The 2004 Wisconsin Supreme Court opinion in the case surveys various state cases on imposing franchisor liability based on franchisee agency. The court concluded that, in general, a franchisor may be held vicariously liable for the tortuous conduct of its franchisee (in this case, negligence in hiring and supervising the inmate) only if the franchisor has control or a right of control over the daily operation of the specific aspect of the franchisee’s business alleged to have caused the harm. After examining the franchise agreement, the Court concluded that Arby’s had little or no control over hiring and supervising, and therefore could not be held vicariously liable. Similarly, a 2000 New York court decision refused to extend liability to Dunkin’ Donuts when a franchisee employee was severely injured in a robbery, as the franchisor did not control the security at the franchise location.
An Oregon case, however, held that McDonald’s could be held liable for damages that resulted when a sapphire was found in a “Big Mac” at a franchisee restaurant. Similarly, a federal court in Illinois certified a class action by males against the restaurant franchisor Hooters Inc., as well its franchisees, for sexual discrimination in refusing to hire male employees. The court found that Hooters Inc. controlled the chain’s “core concept” of females waiting tables wearing cut-offs, tank tops, and orange jogging shorts, and thus could be held vicariously liable.
Apparent Agency as a Basis for Franchisor Liability
The existence of an agency relationship, however, is not the only basis courts have used to impose liability on franchisors. In some states liability based on “apparent” or “implied” agency has been allowed. Agency liability focuses on the actual relationship, while apparent authority examines what the victim “reasonably believed” based upon circumstances, such as the actions of the franchisor and franchisee.
Under this theory, the franchisor is prohibited (“estopped”) from denying the agency relationship and the authority of the franchisee to act for the franchisor because of its conduct. Factors necessary to establish apparent authority differ among states, but may include:
- The franchisor represented to others that the franchisee was acting on its behalf, or the franchisor consented to, or knowingly acquiesced to, a franchisee’s exercise of authority.
- A third party reasonably relied on the representation or had a good faith belief that the franchisee had the right to exercise authority for the franchisor.
- As a result of the reliance, the victim acted and was damaged.
In a 1993 case, the Illinois Supreme Court allowed a victim of medical malpractice to sue a hospital for the actions of an emergency room doctor, whom the hospital claimed was an “independent contractor.” The court found factors indicating the hospital had held the doctor out as its employee, hence “apparent agency” applied.
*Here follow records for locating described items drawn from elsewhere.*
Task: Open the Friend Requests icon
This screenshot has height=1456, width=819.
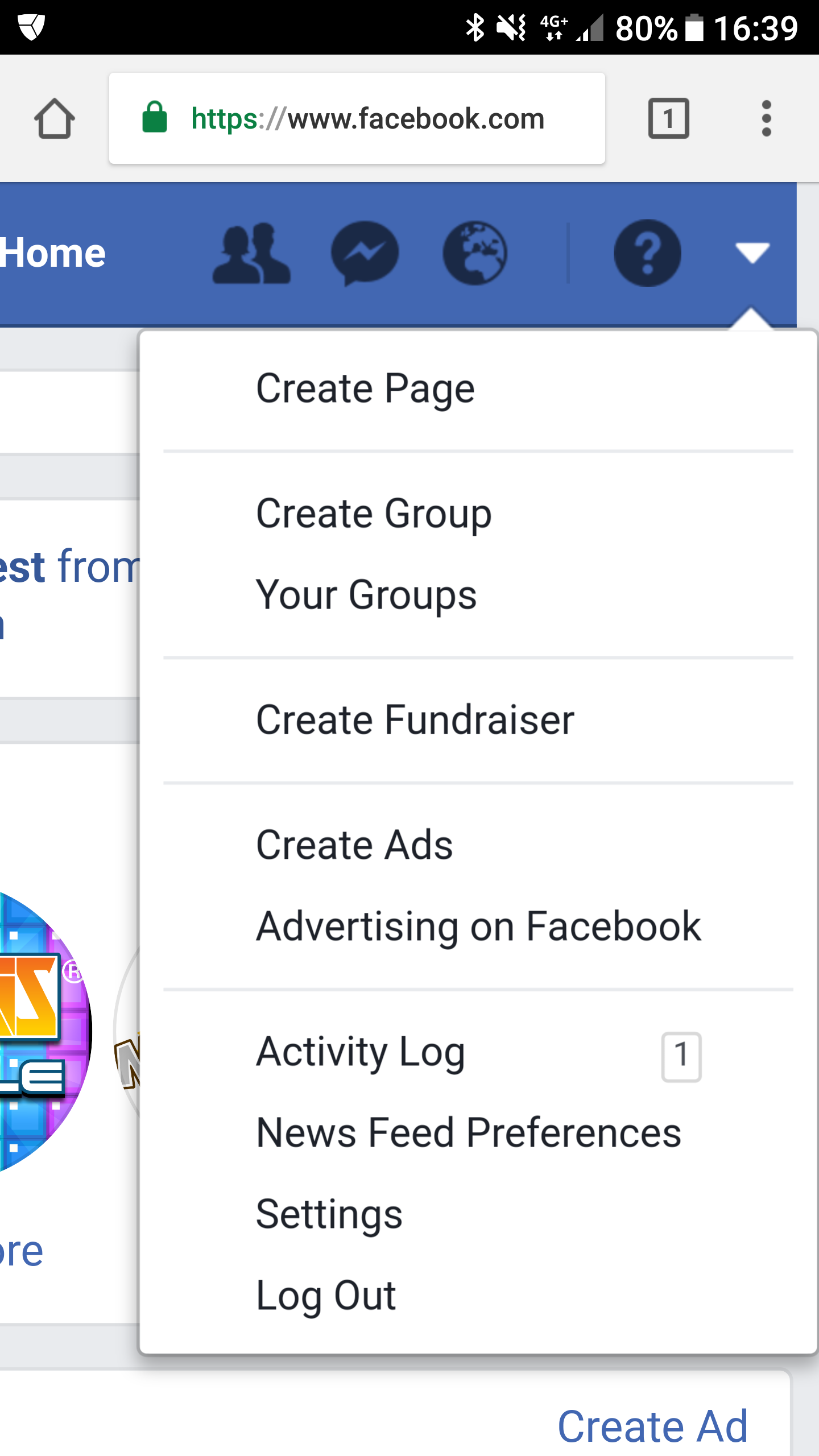Action: tap(251, 253)
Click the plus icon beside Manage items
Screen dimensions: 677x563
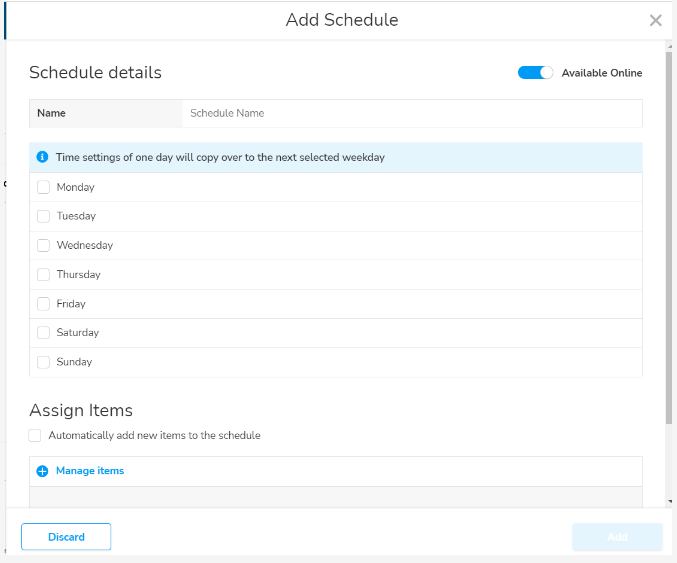42,471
In a later case, a patron of a McDonald’s restaurant slipped on water or ice in the bathroom. The court allowed the case to be dismissed, but affirmed that a plaintiff may sue the franchisor where reliance on apparent agency can be shown.
In a 1995 decision, however, the Florida Supreme Court upheld judgment for Mobil Oil Corporation when a patron of a franchisee filling station was attacked and severely beaten by the franchisee’s employee. The Court found there was not even a “minimum level of apparent authority” as a basis for Mobil liability, despite the required use of Mobil symbols and logos by the franchisee, the selling of Mobil products, and the Mobil logo on the employee’s uniform.